Instructions for the task> Retype the listing below exactly, beginning at the line that contains "Task: Delete the" and ending with its last line.

Data to use>
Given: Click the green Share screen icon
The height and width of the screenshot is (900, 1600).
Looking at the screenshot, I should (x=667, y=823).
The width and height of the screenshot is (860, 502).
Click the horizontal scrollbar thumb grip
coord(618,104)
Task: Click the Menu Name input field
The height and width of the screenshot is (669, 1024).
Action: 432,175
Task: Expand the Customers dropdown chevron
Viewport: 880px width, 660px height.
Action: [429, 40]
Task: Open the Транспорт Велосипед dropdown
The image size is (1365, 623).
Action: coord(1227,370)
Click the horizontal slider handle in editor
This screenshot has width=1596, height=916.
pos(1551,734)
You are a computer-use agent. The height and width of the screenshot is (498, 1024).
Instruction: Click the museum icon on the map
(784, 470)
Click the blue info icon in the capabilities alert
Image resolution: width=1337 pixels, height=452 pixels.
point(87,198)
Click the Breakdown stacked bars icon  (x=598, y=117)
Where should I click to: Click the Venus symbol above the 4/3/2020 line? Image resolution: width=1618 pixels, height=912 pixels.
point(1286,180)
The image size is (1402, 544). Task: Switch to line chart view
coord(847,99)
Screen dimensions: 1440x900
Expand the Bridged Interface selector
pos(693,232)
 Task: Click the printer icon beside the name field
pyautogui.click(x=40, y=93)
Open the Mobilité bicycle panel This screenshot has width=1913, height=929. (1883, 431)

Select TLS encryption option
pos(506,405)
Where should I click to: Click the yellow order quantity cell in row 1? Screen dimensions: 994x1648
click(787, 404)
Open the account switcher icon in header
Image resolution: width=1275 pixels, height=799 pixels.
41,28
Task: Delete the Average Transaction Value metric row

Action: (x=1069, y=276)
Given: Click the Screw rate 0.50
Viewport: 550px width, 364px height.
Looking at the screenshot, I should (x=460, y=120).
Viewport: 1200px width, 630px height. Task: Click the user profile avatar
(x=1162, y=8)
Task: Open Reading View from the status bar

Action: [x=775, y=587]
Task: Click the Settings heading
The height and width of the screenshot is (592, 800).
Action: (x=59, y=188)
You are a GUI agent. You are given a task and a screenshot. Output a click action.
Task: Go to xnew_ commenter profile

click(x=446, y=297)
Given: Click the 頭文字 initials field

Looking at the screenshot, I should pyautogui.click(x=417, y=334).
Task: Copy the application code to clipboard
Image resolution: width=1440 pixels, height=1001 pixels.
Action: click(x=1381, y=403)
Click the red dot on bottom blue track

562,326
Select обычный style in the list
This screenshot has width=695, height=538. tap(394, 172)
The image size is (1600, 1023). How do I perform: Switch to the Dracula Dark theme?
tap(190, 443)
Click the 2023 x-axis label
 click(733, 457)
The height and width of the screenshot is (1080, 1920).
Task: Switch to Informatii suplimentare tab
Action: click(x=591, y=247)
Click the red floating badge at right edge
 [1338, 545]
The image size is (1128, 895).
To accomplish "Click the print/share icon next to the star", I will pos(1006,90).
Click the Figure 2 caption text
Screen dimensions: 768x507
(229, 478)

Answer section>
Task: Delete the Average Transaction Value metric row

Action: (x=1069, y=276)
Given: Click the Screw rate 0.50
Viewport: 550px width, 364px height.
Looking at the screenshot, I should (x=460, y=120).
Viewport: 1200px width, 630px height. Task: Click the user profile avatar
(x=1162, y=8)
Task: Open Reading View from the status bar

Action: [x=775, y=587]
Task: Click the Settings heading
The height and width of the screenshot is (592, 800).
Action: (x=59, y=188)
You are a GUI agent. You are given a task and a screenshot. Output a click action.
Task: Go to xnew_ commenter profile

click(x=446, y=297)
Given: Click the 頭文字 initials field

Looking at the screenshot, I should pyautogui.click(x=417, y=334).
Task: Copy the application code to clipboard
Image resolution: width=1440 pixels, height=1001 pixels.
Action: click(x=1381, y=403)
Click the red dot on bottom blue track

562,326
Select обычный style in the list
This screenshot has width=695, height=538. tap(394, 172)
The image size is (1600, 1023). How do I perform: Switch to the Dracula Dark theme?
tap(190, 443)
Click the 2023 x-axis label
 click(733, 457)
The height and width of the screenshot is (1080, 1920).
Task: Switch to Informatii suplimentare tab
Action: click(x=591, y=247)
Click the red floating badge at right edge
 [1338, 545]
The image size is (1128, 895).
To accomplish "Click the print/share icon next to the star", I will pos(1006,90).
Click the Figure 2 caption text
Screen dimensions: 768x507
(229, 478)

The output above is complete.